[[ Dataset records, beginning ]]
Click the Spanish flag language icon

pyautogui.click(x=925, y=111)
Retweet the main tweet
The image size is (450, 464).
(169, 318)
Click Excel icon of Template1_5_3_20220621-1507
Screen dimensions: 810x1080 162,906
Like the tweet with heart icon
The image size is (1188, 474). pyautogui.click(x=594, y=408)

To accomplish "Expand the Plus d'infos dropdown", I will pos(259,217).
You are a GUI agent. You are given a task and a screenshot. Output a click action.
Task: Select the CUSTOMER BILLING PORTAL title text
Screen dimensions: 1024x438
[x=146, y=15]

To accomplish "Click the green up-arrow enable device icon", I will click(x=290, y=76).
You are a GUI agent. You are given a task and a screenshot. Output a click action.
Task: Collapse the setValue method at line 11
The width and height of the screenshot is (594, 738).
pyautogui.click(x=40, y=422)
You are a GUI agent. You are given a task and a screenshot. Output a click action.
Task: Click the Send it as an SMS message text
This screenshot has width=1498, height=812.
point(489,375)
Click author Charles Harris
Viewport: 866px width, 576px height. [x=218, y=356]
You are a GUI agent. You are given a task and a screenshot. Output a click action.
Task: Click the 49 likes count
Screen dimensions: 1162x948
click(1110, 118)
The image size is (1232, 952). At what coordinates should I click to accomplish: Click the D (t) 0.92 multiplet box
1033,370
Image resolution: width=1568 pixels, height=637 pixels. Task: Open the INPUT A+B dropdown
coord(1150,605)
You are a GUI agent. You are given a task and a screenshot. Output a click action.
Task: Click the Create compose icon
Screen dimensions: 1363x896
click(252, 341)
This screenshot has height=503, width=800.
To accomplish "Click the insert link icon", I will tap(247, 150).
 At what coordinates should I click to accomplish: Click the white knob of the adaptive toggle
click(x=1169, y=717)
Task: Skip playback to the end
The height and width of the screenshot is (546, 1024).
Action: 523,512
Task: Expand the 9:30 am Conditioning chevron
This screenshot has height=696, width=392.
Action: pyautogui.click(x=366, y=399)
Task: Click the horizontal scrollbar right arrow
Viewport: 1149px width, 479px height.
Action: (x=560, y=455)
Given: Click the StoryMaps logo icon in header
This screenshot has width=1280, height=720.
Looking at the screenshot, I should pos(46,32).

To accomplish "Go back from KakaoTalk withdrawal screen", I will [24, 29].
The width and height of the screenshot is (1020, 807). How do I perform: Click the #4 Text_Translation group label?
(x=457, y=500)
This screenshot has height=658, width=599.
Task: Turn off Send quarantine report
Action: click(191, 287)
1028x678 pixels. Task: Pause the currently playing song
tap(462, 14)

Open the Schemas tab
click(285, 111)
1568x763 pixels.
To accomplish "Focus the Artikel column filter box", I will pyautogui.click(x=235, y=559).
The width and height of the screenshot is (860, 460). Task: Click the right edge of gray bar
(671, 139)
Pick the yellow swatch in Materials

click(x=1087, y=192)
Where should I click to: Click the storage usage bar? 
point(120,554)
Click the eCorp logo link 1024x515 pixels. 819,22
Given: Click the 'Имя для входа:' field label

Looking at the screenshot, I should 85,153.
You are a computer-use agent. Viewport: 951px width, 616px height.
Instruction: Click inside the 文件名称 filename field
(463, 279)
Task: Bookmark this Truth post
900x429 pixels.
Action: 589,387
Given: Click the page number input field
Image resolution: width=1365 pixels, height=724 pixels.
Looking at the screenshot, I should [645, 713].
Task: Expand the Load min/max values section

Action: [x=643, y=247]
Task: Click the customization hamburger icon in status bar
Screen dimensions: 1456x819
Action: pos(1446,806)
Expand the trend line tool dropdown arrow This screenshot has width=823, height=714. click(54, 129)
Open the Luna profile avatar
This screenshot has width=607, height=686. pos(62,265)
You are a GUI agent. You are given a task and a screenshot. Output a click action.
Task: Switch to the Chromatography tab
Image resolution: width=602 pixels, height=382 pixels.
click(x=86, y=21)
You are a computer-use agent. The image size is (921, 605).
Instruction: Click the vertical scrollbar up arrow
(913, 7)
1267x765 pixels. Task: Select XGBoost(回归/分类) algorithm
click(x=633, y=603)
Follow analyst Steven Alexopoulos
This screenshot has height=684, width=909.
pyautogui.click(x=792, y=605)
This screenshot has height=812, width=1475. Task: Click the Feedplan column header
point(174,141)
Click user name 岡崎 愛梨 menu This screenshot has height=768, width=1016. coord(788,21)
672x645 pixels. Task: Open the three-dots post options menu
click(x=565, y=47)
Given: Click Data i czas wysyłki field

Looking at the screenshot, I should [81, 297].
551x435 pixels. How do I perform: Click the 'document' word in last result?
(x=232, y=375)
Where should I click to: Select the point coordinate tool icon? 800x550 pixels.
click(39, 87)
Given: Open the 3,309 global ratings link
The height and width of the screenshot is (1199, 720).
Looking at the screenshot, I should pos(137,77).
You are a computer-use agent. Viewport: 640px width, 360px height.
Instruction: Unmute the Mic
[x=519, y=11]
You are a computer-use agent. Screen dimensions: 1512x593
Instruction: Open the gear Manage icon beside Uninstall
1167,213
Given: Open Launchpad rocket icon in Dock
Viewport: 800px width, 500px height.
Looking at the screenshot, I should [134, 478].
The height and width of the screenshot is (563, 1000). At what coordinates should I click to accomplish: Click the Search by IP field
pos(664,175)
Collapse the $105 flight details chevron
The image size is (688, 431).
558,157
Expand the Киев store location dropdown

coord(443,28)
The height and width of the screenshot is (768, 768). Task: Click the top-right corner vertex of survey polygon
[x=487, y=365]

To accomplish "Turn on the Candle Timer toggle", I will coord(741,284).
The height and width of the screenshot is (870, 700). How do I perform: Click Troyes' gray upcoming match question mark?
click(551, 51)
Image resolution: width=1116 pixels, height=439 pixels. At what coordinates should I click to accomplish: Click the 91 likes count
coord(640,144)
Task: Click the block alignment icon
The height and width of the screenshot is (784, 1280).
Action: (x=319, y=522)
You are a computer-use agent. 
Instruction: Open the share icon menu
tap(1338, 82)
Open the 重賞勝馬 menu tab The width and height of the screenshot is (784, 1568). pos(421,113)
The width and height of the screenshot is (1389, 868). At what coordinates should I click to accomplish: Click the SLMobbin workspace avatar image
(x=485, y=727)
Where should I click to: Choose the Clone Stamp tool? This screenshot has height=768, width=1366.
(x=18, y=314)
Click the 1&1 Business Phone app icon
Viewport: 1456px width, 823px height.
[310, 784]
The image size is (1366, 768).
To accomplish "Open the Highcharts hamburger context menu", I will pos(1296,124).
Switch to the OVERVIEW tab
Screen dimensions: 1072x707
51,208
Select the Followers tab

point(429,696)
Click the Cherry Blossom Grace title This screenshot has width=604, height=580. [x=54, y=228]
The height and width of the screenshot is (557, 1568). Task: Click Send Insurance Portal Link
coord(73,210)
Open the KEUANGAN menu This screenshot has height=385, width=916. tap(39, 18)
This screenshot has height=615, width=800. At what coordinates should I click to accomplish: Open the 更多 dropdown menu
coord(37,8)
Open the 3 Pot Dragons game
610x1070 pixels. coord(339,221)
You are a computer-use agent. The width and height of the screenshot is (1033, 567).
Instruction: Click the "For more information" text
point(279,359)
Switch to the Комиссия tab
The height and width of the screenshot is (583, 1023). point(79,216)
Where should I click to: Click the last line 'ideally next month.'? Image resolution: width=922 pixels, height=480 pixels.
[[ Dataset records, end ]]
Work to complete: Go through the records above and copy every line holding the word "chevron".

Solution to this task:
Task: Expand the 9:30 am Conditioning chevron
Collapse the $105 flight details chevron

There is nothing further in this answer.